On top of all this there is an even more contrived twist, where Ellis falls into a pool of Cottonmouth snakes and is bitten, echoing an episode from Mud’s youth that triggered his great love for Juniper. Mud saves the day by racing him to hospital on Neckbone’s trail bike (an improbable distance given the speed of the lethal venom) but this nudges the plot into melodrama. Hokey suspense apart, a more troubling weakness lies in the characterisation of the women. Juniper predictably turns out to be a blowzy bleached blonde in hot pants, anything but the princess on a pedestal extolled by Mud. But no further characterisation is afforded her. Following her confrontation with the Texan she is to be found in a biker’s bar, picking up a pool player. Is this meant to throw the Texans off the track? Is she just a slut, reverting to type? Neither explanation is convincing. We understand she soon tires of Mud as company, from Blankenship’s weary account, but why then does she weep after finally refusing to join Mud? She may be a mess but we need to know why. She is pivotal to the story – to Ellis’ coming-of-age – but she remains no more than a convenient stereotype, the eternal, heartless temptress, in comparison with budding May Pearl and in contrast with Mary Lee, stern but inscrutable mother and wife. Actually the two actresses – Witherspoon and Paulson - are not unalike in appearance and their subtle pairing effectively brackets women’s roles in this mythic macho land. There is dutiful partner and there is fatal allure of The Other. Juniper and Mary Lee never really emerge as individuals, are never really given a voice in the story, although it’s a voice Ellis especially needs to hear, if he is to truly supposed to grow up.

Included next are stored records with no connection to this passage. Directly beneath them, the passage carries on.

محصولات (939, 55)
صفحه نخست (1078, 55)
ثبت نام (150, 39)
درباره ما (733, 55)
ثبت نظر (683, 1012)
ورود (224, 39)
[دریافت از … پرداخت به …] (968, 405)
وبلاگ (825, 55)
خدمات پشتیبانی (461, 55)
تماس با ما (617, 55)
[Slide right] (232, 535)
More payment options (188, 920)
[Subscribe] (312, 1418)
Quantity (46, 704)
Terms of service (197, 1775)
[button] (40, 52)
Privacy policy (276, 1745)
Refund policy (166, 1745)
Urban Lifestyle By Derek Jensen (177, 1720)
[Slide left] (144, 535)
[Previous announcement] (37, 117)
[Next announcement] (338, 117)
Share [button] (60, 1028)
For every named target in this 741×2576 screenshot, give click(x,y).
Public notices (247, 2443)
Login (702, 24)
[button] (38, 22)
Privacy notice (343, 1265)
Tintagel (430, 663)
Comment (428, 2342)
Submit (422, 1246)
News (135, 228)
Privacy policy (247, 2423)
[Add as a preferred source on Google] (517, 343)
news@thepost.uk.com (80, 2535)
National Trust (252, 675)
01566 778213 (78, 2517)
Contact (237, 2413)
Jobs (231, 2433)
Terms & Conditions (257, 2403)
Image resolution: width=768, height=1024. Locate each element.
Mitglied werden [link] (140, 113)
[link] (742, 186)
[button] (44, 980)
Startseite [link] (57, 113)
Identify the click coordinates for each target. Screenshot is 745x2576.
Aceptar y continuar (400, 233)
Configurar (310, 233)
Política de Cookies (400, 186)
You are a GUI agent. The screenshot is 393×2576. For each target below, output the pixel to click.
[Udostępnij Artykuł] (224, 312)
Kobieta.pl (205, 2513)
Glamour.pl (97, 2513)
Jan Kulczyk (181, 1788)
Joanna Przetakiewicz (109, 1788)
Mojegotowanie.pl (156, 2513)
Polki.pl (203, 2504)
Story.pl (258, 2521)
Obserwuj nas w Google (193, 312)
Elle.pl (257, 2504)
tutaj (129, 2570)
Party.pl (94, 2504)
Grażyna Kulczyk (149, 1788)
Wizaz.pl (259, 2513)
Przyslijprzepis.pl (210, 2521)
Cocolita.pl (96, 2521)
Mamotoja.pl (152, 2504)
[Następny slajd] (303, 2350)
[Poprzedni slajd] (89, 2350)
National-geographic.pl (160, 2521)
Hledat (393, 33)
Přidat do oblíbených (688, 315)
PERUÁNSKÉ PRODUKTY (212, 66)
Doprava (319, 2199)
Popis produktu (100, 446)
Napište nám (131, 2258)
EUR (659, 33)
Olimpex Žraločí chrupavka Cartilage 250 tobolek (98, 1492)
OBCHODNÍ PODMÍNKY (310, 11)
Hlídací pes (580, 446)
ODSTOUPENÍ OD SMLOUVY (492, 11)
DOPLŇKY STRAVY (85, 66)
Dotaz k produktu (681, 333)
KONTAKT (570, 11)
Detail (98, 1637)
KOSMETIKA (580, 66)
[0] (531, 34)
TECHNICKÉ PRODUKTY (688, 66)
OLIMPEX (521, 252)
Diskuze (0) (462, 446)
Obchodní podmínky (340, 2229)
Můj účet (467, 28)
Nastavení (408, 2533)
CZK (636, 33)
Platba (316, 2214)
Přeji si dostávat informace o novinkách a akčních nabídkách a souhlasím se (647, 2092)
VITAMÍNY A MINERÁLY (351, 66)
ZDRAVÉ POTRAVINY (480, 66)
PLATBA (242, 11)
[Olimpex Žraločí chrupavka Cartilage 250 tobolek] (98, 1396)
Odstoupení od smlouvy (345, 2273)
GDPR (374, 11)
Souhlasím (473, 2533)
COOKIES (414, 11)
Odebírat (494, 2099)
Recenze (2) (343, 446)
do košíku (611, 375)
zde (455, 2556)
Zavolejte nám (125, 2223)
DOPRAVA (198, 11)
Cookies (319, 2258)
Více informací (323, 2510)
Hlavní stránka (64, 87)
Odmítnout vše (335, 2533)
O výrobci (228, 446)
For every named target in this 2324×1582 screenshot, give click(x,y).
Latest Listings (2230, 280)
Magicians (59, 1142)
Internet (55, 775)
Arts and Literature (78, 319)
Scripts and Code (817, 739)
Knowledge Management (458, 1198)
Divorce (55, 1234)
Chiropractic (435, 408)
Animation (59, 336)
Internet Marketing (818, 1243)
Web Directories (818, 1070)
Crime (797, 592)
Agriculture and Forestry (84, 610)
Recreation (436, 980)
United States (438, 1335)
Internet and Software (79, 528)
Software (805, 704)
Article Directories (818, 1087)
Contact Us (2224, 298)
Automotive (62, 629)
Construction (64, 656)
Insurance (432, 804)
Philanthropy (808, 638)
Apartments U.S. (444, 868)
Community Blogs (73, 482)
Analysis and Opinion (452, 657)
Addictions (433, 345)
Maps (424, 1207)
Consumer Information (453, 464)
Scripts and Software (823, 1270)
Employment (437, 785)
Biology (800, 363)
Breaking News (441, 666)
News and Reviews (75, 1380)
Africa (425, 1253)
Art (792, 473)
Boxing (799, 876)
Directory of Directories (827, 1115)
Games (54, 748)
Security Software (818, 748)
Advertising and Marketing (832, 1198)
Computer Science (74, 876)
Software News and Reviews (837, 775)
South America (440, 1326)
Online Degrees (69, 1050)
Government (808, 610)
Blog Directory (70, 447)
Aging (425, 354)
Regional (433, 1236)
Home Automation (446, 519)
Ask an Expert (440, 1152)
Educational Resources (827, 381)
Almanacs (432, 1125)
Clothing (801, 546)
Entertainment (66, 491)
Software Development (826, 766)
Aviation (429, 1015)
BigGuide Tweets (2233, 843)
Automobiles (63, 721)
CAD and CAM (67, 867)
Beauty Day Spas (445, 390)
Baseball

And without their personalities the story never quite finds grounding in the way locations furnish a satisfying setting. The structure is built around playing off myth and reality, Mud, a refugee in the wilderness against the realities of Ellis and Neckbone, as they stray from home. Juniper, with no real grasp of her partners, in counterpoint to Mary Lee, denying something of herself for her family, up to a point, this much is in place. But while Mud is quickly shown to be naïve or a fool, there is no disclosing what lies behind Juniper or Mary Lee’s actions. And without them the story ultimately loses traction. The myth illuminates nothing. How deluded is Juniper? Is it Ellis’s adolescence that somehow threatens his mother’s authority or satisfaction? It may be a guy’s movie, but it’s one that places an uncomfortable amount at the feet of its women.